Aim of the task: Scan the material below for "text", then return each line that contains it.

Stored data:
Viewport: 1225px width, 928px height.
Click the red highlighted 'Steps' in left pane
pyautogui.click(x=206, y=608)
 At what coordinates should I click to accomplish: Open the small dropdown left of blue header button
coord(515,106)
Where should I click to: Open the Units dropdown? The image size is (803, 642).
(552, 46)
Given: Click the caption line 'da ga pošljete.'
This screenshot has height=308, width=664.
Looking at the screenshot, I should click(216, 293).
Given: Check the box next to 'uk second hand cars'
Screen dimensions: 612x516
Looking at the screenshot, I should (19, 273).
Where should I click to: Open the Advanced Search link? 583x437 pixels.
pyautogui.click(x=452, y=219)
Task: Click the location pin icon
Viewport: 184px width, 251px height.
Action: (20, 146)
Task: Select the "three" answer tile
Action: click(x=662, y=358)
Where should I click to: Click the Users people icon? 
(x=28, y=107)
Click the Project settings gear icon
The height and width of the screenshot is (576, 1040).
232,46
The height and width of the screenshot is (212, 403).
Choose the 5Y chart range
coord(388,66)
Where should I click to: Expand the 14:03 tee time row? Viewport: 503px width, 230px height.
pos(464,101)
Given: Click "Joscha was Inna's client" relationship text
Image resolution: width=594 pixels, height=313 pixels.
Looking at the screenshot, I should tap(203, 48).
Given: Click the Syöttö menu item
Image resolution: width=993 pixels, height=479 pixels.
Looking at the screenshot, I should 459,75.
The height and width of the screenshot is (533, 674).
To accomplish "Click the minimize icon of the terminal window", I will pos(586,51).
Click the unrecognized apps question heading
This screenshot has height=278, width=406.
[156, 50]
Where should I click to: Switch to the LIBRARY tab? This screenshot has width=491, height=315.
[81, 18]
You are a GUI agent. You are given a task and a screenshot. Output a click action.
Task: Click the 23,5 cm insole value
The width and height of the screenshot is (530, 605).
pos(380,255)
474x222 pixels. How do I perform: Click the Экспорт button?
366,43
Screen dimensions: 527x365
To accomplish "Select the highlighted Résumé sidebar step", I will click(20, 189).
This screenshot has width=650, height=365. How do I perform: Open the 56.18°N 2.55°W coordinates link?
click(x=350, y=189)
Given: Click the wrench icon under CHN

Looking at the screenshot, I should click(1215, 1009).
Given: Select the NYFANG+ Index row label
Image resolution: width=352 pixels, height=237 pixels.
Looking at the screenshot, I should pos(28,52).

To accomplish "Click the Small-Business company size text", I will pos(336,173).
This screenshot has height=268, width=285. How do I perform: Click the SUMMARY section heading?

Response box:
Given: Click "Joscha was Inna's client" relationship text
To accomplish "Click the Small-Business company size text", I will pos(336,173).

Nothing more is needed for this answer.